• [EXCERPTED PASSAGE]:

Bosco 3

In the August 28th New Yorker‘s “Goings On About Town” section, announcing the end of this year’s HVSF season:

Beautiful natural vistas, drama, and history come together at Boscobel House and Gardens, home of the Hudson Valley Shakespeare Festival, about ninety minutes north of the city. Exciting unplanned confluences, such as a convoy of helicopters flying over “Macbeth,” occur regularly [thus making a virtue out of inconvenience]. “A Week of Revolution” (Aug. 27-Sept. 4) will include reënactments, picnics, hikes, and a staging of Richard Nelson’s play “The General from America,” about Benedict Arnold, who tried to hand his command of West Point — visible across the river — over to the British.

An intriguing program, but what caught my eye was the name Boscobel for the house and estate. Long familiar to me, but seen in a new light after two Bosco postings on this blog: from the 20th, on Bosco chocolate syrup and the 25th, on Don Bosco (St. Giovanni / John Bosco).

Eventually this will lead us to Miltonian bosky dells and dogs named Bosco (one of whom got elected mayor of Sunol CA some years ago).

Bosky basics. Start with the Italian surname Bosco. From ancestry.com:

Bosco Name Meaning. Italian: topographic name for someone living or working in a wood, from Late Latin boscus ‘shrub’, ‘undergrowth’ (of Gallic or Germanic origin), or a habitational name from a place named with this word. [Compare the English surnames Forest, Wood, Woods, Bush.] De Felice suggests that in some cases it may have been an occupational name for a woodsman or forester and, by extension, a nickname for a surly or rough person.

Then English bosky. From NOAD2:

adj bosky wooded; covered by trees or bushes: a river meandering between bosky banks. ORIGIN late 16th century: from Middle English bosk, variant of bush.

OED2’s story on bosk has it related to bush — but it entertains the possibility that “the modern literary word may have evolved < bosky” — and has it attested in the sense ‘bush’ in ME. The ‘bush’ sense went obsolete, and in the 19th century bosk reappeared as a literary word, now in the sense ‘a thicket of bushes and underwood; a small wood’.

• [DATA SHOWN]:
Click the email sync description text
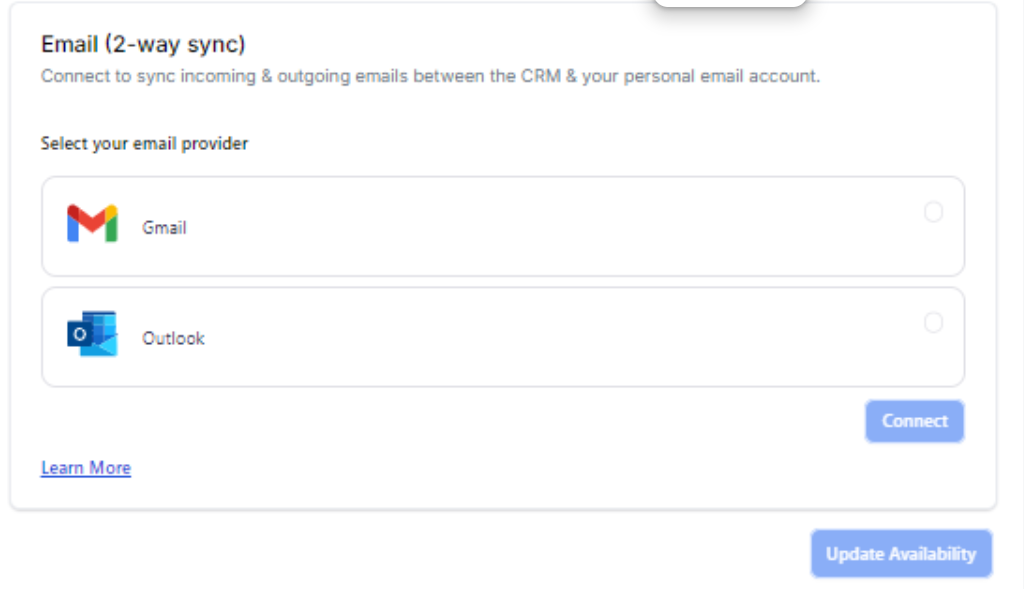Screen dimensions: 1024x589 point(430,76)
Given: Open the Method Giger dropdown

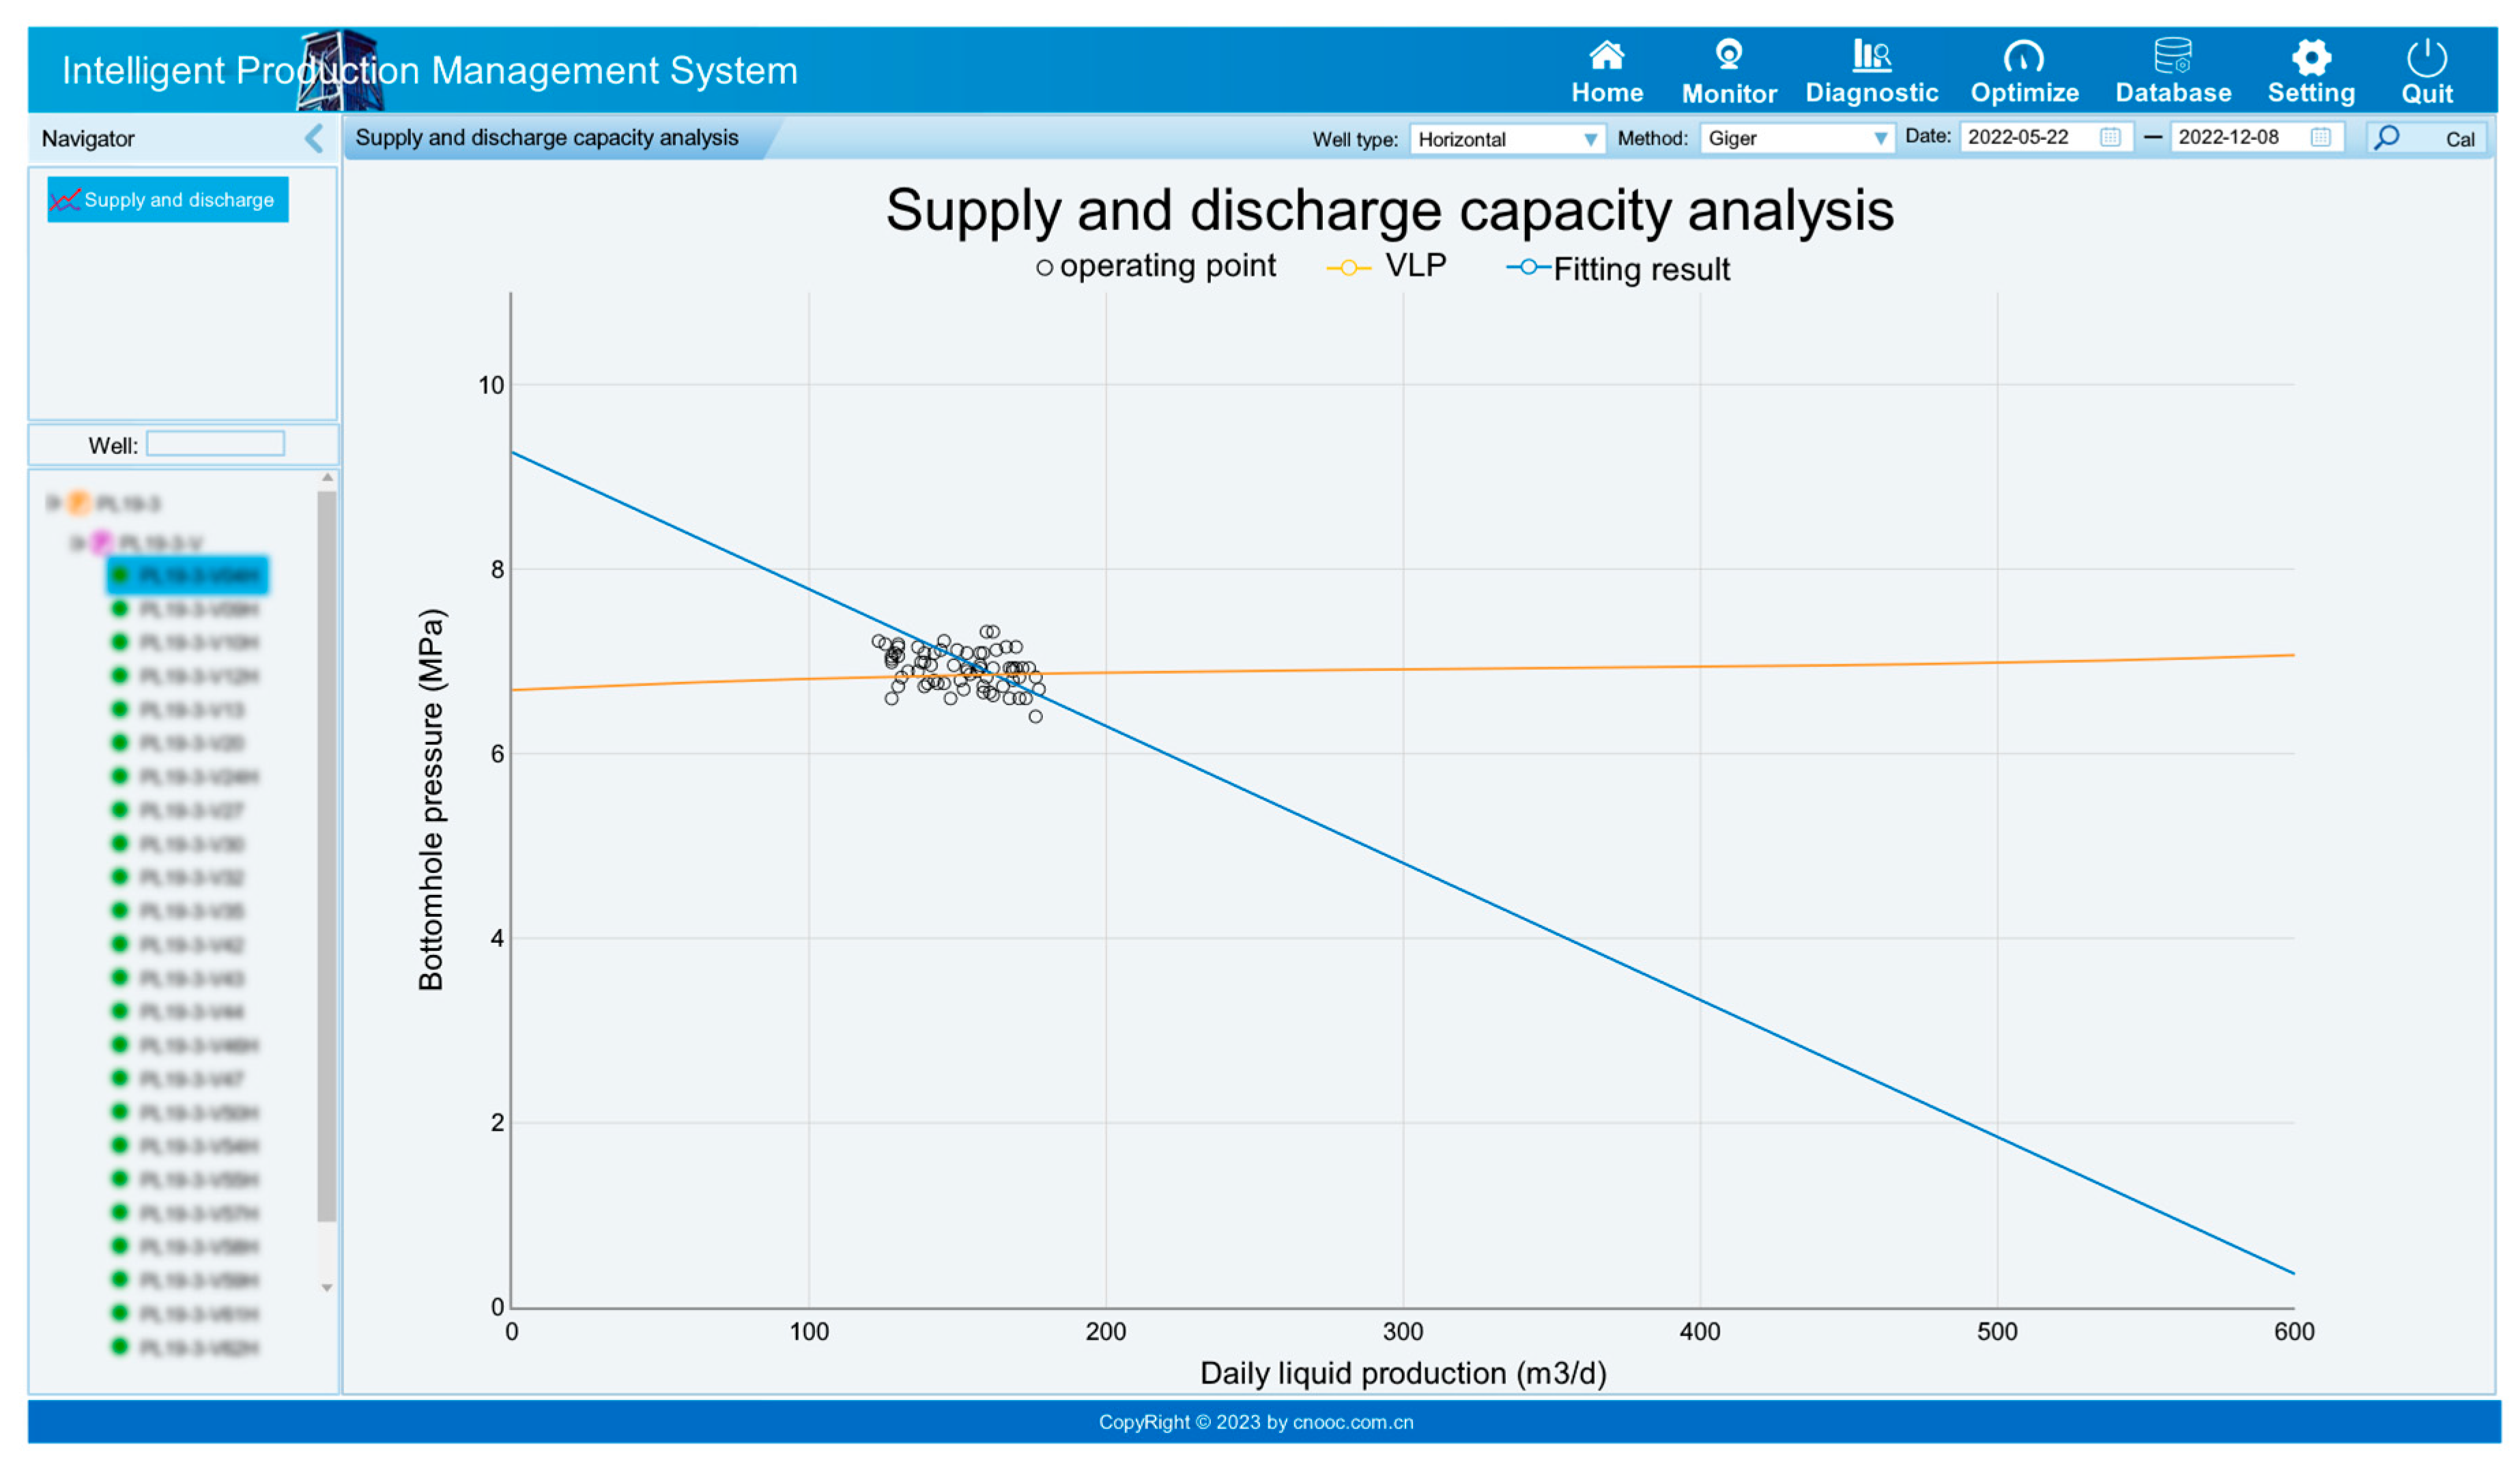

• [STATED EXERCISE]:
Please reproduce the stretch from "Eventually this will" through "variant of bush." in the post about the word bosky above.

• [TASK RESPONSE]:
Eventually this will lead us to Miltonian bosky dells and dogs named Bosco (one of whom got elected mayor of Sunol CA some years ago).

Bosky basics. Start with the Italian surname Bosco. From ancestry.com:

Bosco Name Meaning. Italian: topographic name for someone living or working in a wood, from Late Latin boscus ‘shrub’, ‘undergrowth’ (of Gallic or Germanic origin), or a habitational name from a place named with this word. [Compare the English surnames Forest, Wood, Woods, Bush.] De Felice suggests that in some cases it may have been an occupational name for a woodsman or forester and, by extension, a nickname for a surly or rough person.

Then English bosky. From NOAD2:

adj bosky wooded; covered by trees or bushes: a river meandering between bosky banks. ORIGIN late 16th century: from Middle English bosk, variant of bush.